Text and element pointing records:

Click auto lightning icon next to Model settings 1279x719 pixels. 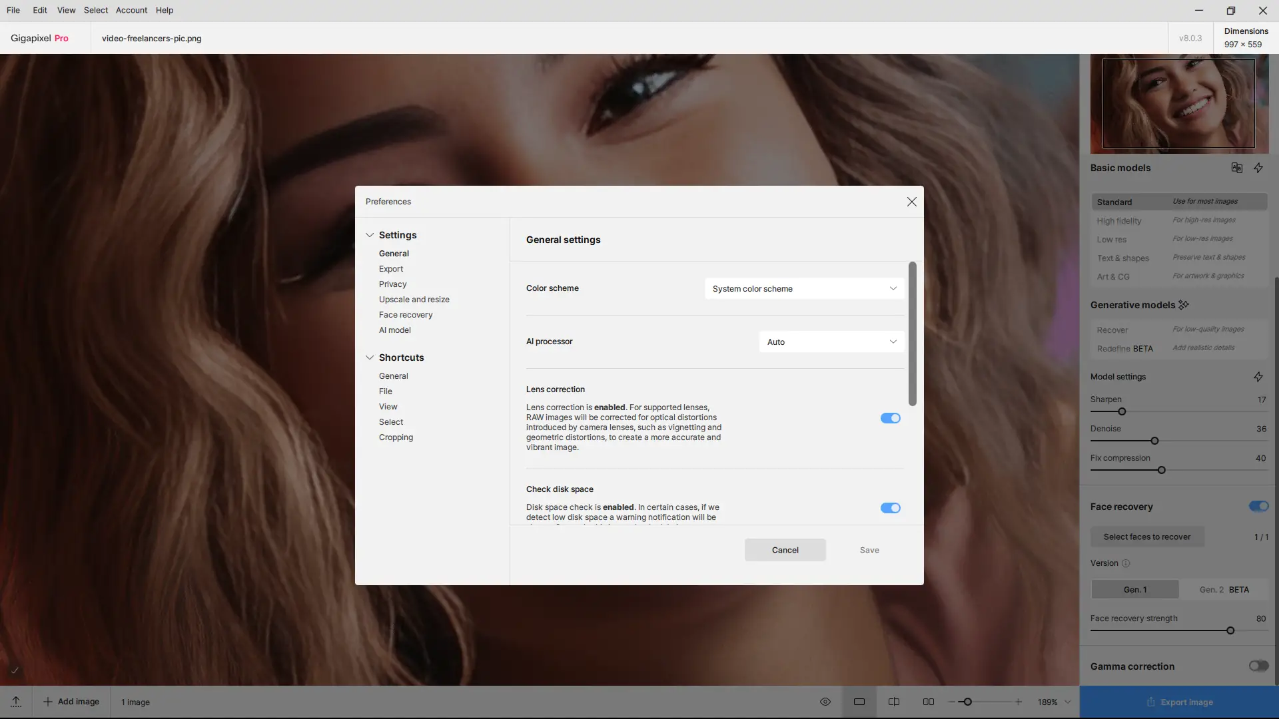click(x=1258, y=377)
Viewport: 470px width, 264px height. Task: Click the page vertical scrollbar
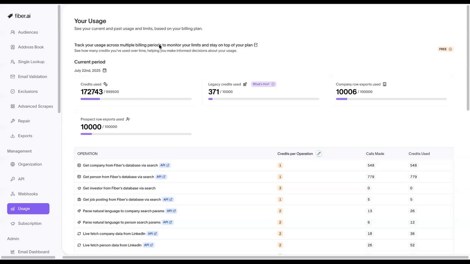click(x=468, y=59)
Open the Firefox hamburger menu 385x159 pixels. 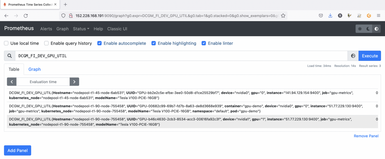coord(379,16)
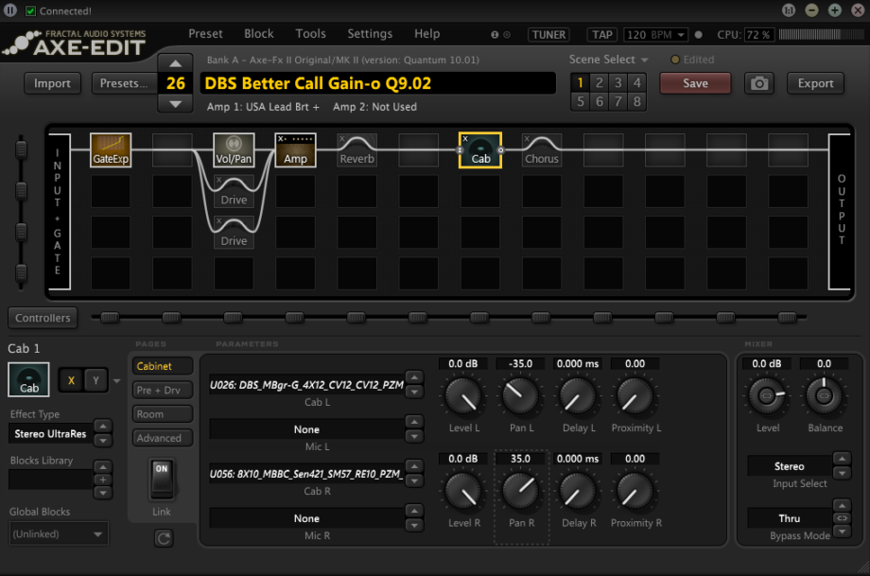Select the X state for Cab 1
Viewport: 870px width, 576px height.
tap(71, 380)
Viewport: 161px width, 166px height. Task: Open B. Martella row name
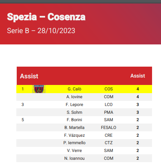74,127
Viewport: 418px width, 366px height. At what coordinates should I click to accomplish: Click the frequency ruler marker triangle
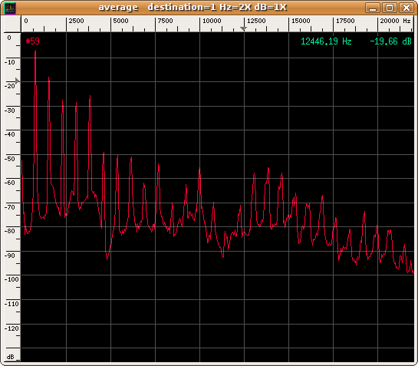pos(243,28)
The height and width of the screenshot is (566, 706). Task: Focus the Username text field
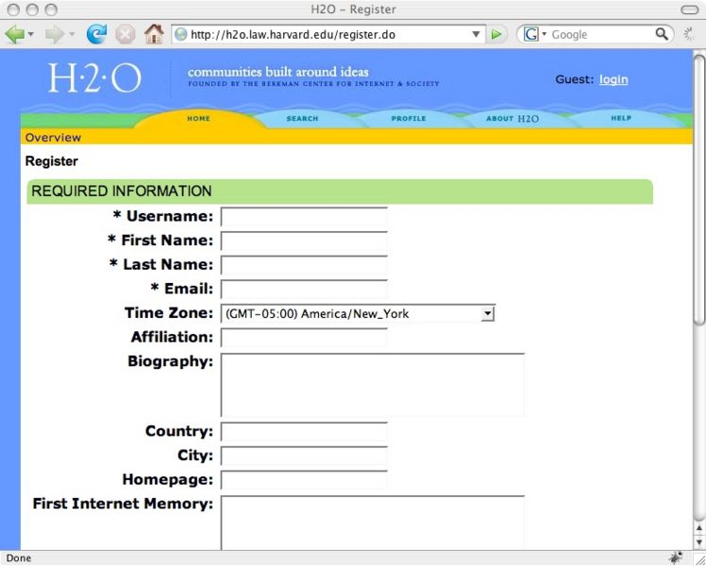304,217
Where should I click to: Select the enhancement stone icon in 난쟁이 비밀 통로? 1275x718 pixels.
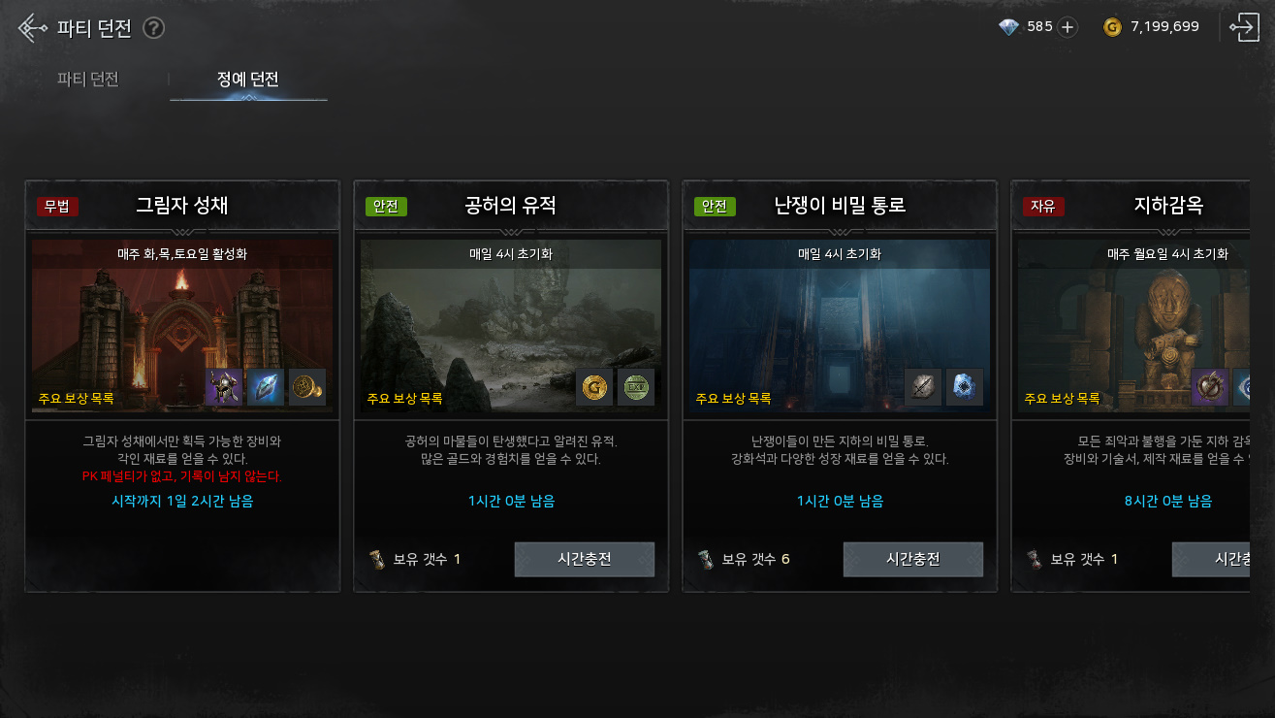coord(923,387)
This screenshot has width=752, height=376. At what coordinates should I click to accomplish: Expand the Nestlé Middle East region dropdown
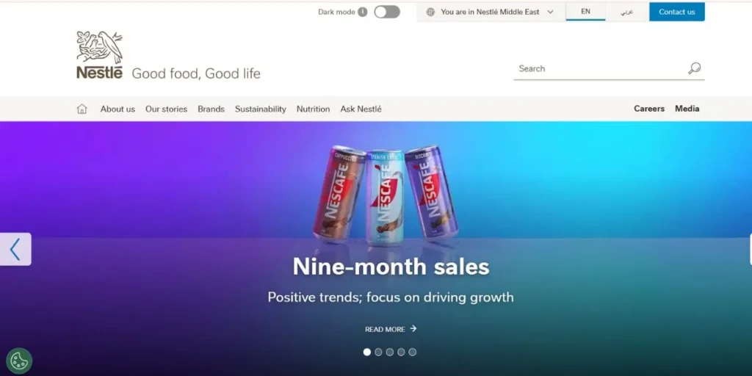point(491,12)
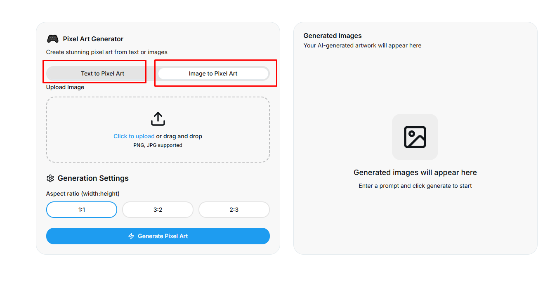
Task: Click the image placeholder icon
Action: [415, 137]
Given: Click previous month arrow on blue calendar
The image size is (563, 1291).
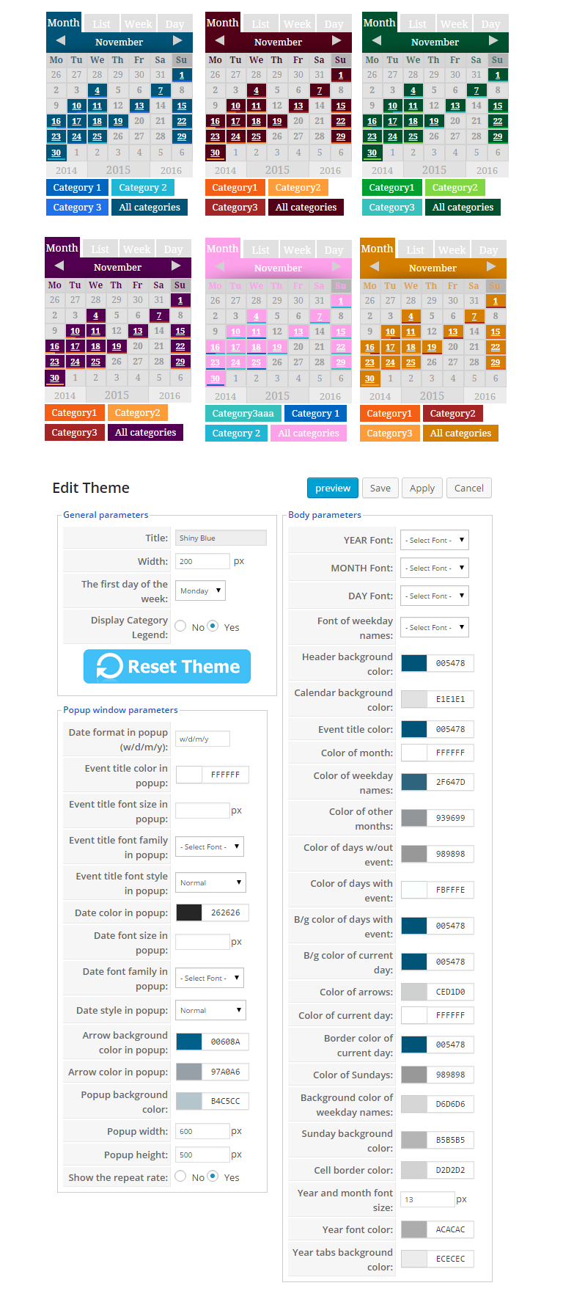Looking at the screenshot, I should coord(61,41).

> [Work to be completed]: List every line of the records above that contains the string "Viewport". Case counts.

> [Exercise solution]:
Viewport: 470px width, 264px height. Task: Click the page vertical scrollbar
Viewport: 870px width, 576px height.
Viewport: 161px width, 166px height. Task: Open B. Martella row name
Viewport: 418px width, 366px height. At what coordinates should I click to accomplish: Click the frequency ruler marker triangle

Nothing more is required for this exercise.